Performances sur les benchmarks
Les résultats chiffrés confirment l’avance d’Astra. Sur le benchmark ARC‑AGI‑3, il atteint 99,9 % de réussite, contre seulement 7,8 % pour le modèle GPT‑5.6 Sol. Les indices Artificial Analysis Coding Agent Index v1.4 et Artificial Analysis Intelligence Index placent également Astra en tête, bien que l’écart avec les modèles concurrents reste modéré. Les évaluations utilisent des harness ouverts (Stirrup, Terminus 2, τ‑Bench) afin d’assurer une comparaison « apple‑to‑apple ». Cette méthodologie réduit le biais lié à l’optimisation d’un seul harness, mais le texte souligne que les scores pourraient varier si Astra était testé sur d’autres harnesss, car le modèle est souvent affiné pour un harness principal.

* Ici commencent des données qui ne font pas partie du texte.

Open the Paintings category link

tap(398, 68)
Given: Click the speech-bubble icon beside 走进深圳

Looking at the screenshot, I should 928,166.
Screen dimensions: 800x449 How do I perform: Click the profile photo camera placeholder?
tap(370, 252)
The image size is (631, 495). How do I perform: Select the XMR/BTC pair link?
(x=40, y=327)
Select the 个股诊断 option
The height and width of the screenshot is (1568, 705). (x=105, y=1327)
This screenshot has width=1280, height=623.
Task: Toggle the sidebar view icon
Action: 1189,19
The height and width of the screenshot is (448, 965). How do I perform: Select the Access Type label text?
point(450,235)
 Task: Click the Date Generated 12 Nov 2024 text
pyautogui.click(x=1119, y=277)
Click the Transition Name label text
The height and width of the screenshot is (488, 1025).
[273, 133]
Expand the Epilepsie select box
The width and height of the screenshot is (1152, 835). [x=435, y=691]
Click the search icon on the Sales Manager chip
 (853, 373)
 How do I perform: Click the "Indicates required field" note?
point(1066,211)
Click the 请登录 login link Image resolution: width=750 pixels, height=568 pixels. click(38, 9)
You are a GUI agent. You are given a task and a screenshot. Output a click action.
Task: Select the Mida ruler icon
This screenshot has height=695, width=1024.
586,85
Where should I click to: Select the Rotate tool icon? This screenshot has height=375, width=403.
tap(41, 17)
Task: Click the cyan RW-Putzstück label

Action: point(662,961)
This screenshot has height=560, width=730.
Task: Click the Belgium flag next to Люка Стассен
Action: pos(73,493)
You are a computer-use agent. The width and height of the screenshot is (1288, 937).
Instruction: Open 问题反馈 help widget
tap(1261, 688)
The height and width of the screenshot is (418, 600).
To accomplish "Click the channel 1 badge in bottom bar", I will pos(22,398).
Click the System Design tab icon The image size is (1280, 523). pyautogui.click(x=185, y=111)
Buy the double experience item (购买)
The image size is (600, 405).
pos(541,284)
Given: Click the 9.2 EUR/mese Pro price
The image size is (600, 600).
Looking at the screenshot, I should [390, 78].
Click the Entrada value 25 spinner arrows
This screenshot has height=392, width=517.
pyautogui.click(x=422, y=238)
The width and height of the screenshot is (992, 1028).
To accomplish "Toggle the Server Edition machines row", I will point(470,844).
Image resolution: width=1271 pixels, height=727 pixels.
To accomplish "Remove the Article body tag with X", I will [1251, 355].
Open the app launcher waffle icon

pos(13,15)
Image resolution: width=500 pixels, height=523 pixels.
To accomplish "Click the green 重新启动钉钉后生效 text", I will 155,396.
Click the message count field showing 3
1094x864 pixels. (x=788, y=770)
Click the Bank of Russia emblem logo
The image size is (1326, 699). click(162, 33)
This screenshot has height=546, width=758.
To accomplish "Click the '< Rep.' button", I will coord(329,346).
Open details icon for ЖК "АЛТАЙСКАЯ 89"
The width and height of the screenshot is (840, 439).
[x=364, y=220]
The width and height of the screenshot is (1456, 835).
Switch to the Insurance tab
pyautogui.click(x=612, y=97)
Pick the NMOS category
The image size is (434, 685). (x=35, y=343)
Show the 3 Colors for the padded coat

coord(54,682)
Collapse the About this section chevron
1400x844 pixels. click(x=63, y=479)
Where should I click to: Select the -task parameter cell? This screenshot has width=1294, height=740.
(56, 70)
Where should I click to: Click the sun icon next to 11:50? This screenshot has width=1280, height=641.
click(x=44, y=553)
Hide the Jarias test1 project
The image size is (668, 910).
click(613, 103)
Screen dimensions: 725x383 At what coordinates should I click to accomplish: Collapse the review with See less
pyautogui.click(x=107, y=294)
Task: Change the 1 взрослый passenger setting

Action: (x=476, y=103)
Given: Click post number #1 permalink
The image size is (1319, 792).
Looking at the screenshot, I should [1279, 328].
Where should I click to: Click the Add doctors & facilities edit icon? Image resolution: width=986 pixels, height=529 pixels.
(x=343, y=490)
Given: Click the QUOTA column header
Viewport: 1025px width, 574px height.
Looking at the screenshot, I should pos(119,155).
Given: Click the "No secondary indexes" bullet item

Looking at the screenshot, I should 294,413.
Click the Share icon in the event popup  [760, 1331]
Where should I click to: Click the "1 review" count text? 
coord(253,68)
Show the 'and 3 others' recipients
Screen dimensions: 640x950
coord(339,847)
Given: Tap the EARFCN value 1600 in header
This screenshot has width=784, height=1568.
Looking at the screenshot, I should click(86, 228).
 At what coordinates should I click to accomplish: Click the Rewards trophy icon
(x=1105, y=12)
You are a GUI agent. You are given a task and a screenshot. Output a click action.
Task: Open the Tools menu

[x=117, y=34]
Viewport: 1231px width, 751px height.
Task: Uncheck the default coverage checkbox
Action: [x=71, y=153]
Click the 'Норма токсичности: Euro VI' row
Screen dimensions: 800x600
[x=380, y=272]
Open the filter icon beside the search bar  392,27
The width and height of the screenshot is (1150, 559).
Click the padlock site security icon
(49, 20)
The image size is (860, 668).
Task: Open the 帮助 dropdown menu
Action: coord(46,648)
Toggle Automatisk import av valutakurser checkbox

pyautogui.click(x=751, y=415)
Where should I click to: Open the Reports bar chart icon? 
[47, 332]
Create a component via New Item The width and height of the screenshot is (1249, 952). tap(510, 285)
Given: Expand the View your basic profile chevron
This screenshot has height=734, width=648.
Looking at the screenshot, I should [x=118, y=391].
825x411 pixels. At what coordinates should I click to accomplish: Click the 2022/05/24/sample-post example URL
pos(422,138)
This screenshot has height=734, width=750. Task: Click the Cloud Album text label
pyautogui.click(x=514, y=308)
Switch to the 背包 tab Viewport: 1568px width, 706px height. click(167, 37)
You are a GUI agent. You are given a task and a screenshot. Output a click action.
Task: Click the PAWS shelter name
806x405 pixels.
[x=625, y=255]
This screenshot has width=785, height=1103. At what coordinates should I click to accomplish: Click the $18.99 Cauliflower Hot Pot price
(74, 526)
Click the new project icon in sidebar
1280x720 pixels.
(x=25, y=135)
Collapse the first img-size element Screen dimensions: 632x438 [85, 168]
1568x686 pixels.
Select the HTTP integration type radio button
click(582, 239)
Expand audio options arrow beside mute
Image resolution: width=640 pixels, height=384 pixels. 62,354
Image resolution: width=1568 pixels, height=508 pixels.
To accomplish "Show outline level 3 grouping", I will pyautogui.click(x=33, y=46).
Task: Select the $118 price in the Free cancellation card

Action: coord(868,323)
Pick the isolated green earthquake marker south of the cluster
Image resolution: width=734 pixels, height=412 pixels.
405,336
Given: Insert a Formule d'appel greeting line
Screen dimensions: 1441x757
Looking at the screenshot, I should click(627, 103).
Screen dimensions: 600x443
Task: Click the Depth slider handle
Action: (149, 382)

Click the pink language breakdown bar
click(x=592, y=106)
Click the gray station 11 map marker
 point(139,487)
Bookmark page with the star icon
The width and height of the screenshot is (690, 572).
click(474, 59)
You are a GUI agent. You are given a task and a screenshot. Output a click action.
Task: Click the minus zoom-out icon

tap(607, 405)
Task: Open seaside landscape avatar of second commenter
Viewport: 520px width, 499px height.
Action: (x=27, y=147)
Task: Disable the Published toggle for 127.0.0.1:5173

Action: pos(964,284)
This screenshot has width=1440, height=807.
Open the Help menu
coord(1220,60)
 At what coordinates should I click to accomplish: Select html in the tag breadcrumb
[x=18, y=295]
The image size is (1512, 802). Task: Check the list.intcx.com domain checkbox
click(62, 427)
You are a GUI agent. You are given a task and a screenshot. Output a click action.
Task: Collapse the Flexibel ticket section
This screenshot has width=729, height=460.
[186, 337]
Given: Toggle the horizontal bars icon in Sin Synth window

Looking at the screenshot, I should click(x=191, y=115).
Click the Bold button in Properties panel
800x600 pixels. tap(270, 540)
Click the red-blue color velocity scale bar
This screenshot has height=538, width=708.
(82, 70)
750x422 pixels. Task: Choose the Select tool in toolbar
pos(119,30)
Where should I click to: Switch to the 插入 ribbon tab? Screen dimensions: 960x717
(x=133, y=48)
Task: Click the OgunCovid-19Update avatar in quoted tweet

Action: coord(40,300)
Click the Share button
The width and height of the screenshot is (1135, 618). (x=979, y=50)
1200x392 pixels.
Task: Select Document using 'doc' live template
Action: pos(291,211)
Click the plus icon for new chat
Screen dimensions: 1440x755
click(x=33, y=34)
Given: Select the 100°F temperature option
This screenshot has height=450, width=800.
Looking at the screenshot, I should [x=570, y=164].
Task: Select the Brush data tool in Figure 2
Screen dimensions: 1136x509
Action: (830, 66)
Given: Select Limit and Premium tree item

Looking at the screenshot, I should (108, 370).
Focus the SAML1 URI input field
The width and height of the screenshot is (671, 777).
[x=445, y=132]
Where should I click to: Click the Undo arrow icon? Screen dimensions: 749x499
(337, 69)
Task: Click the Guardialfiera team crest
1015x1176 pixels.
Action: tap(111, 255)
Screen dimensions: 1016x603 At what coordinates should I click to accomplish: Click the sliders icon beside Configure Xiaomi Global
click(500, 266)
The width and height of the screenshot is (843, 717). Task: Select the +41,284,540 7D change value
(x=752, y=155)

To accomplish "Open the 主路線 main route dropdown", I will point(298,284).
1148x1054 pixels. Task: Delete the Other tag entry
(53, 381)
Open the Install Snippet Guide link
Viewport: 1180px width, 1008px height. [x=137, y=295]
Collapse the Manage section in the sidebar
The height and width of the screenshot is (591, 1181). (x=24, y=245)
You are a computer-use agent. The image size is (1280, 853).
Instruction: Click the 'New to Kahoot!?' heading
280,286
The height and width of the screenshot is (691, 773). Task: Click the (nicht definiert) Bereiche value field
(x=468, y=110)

Capacités d’utilisation d’interface graphique
Au-delà du texte, Astra montre une maîtrise notable de l’interaction avec des interfaces graphiques. L’auteur cite une démonstration où le modèle, via le client Codex/ChatGPT, redessine une image dans MS Paint en contrôlant le curseur de la souris. Cette capacité s’appuie sur le « computer‑use harness », qui permet au LLM d’exécuter des actions logicielles locales. Le texte mentionne également l’achat par OpenAI de dizaines de milliers de Mac Mini et Mac Studio pour le renforcement de l’apprentissage, suggérant que ces machines sont utilisées pour entraîner spécifiquement la compétence d’utilisation d’interfaces graphiques.
Transformers en boucle et raisonnement masqué
Le concept de « looped transformers » (ou transformeurs récurrents) est présenté comme une évolution architecturale visant à permettre au modèle de ré‑itérer sur ses propres sorties, potentiellement pour « cacher » la chaîne de raisonnement. Bien que l’article ne fournisse pas de schéma détaillé, l’idée repose sur la réinjection du vecteur de sortie dans les couches d’attention, créant ainsi une profondeur effective supérieure sans augmenter le nombre de paramètres. Cette boucle pourrait expliquer la capacité d’Astra à produire des réponses plus cohérentes sur des tâches complexes, mais elle soulève aussi des questions de transparence : si le raisonnement est itératif et interne, la trace explicite du « chain of thought » devient difficile à extraire, limitant l’auditabilité du modèle.